> **EXTRACT PROVIDED**:
Energy project jobs underpinning B.C.’s economy

More than 5,400 employed on three energy projects but 13,000 more workers needed by 2021 – and a labour shortage could loom within two years

By
Western Investor
July 29, 2020





 Burnaby terminus for the Trans Mountain pipeline.
— Work continues at the Burnaby terminus for the Trans Mountain pipeline. | Trans Mountain

While Canadian unemployment has soared due to COVID-19, British Columbia’s mega energy projects continue to generated thousands of jobs.

The big energy story of 2022 will likely be the completion of the $12.6-billion Trans Mountain pipeline expansion, but B.C.’s economy will also be benefitting from the construction of three other energy megaprojects – the $17-billion LNG Canada plant in Kitimat, the associated $6.6-billion Coastal GasLink pipeline, and the $10.7-billion Site C dam.

By 2022, BC Hydro also hopes to have completed the $280/-million Peace River Electricity Supply project – construction of which is underway – that will link the LNG Canada and Site C dam projects by providing clean power to natural gas producers supplying the new liquefied natural gas plant in Kitimat. The idea there is to lower the greenhouse gas emissions intensity of LNG produced in B.C. by electrifying the upstream.

These big energy projects are already employing thousands of workers. There are about 1,600 people employed right now in Kitimat at the LNG Canada project. The workforce is expected to peak at about 4,500 throughout 2022 and 2023.

LNG Canada and its main contractors have already awarded about $2 billion in contracts to B.C. businesses and contractors, many of them First Nation businesses, said Susannah Pierce, director of corporate affairs for LNG Canada.

Close to 600 workers are employed on the associated Coastal GasLink pipeline, which is expected to have peak employment of 2,500, with completion slated for 2023.

Meanwhile, Site C dam employs just over 3,200 workers, but typical pre-pandemic workforce numbers for the project were around 4,000. It is slated for commissioning in 2024. The Site C dam project’s contribution to B.C.’s GDP has been estimated at $3.2 billion.

> **WHAT YOU NEED TO DO**:
**A)** In the article on B.C. energy project jobs, what peak workforce is expected at the LNG Canada project in Kitimat?
**B)** According to the article on B.C. energy project jobs, what is the purpose of having the Peace River Electricity Supply project provide clean power to natural gas producers?
**C)** Write the next few paragraphs of the article on B.C. energy project jobs, starting after the sentence about Site C's contribution to B.C.'s GDP.

> **AVAILABLE DATA**:
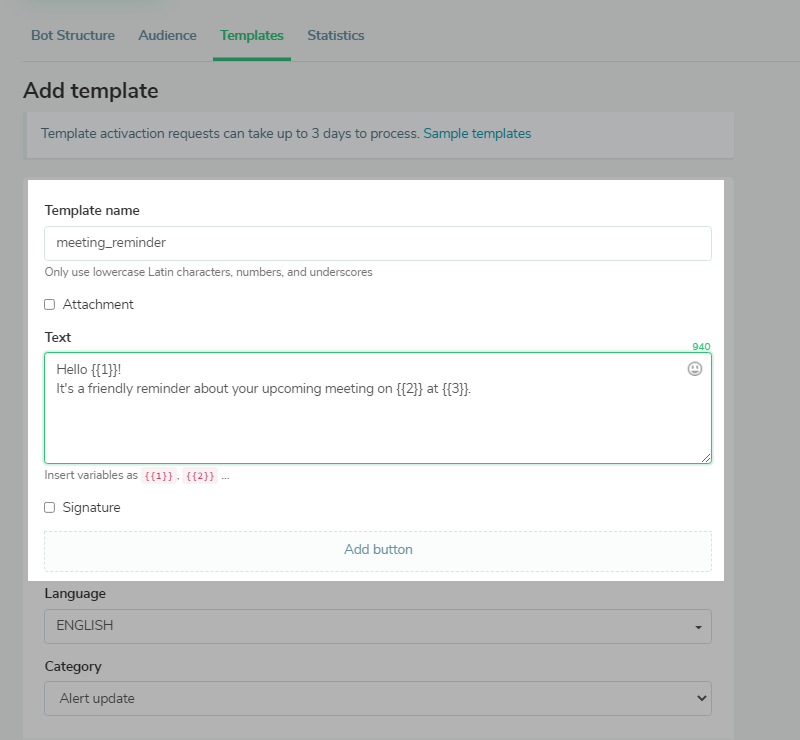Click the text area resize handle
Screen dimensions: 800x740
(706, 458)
--
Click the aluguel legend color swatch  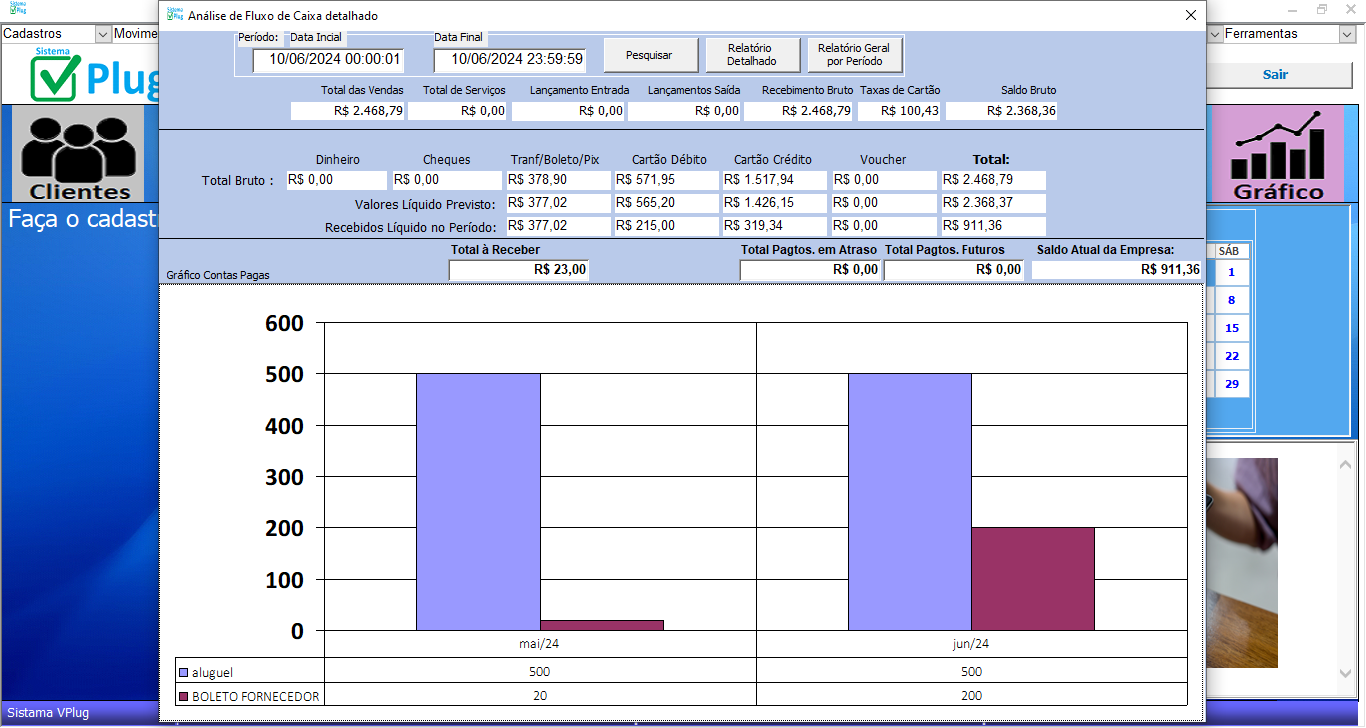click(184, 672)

> **RESPONSES BY TASK**:
**A)** About 4,500 workers, throughout 2022 and 2023.

**B)** The producers supply the new liquefied natural gas plant in Kitimat. Electrifying this upstream supply is meant to lower the greenhouse gas emissions intensity of LNG produced in B.C.

**C)**
The $17 billion LNG Canada project’s economic impact in B.C. has been estimated by Central 1 Credit Union at 0.3 per cent to 0.5 per cent of B.C.’s total GDP. Once in operation, it is expected to increase revenues of natural gas producers by $5.8 billion, compared to what they earn through domestic sales and exports to the U.S.

To date, the LNG Canada site in Kitimat has been cleared and prepared, a workers’ village called Cedar Valley Lodge is being built to accommodate 1,500 workers and a major reconfiguration of marine terminals is underway.

By 2022, the Cedar Valley Lodge will be expanded to accommodate up to 4,500 workers, and the company expects the large LNG modules being built in Asia will start arriving around the same time.

The next two years will see the site become a beehive of activity, with the building of the LNG plant itself. The biggest challenge in 2022 may be finding enough qualified workers for all the big projects being built.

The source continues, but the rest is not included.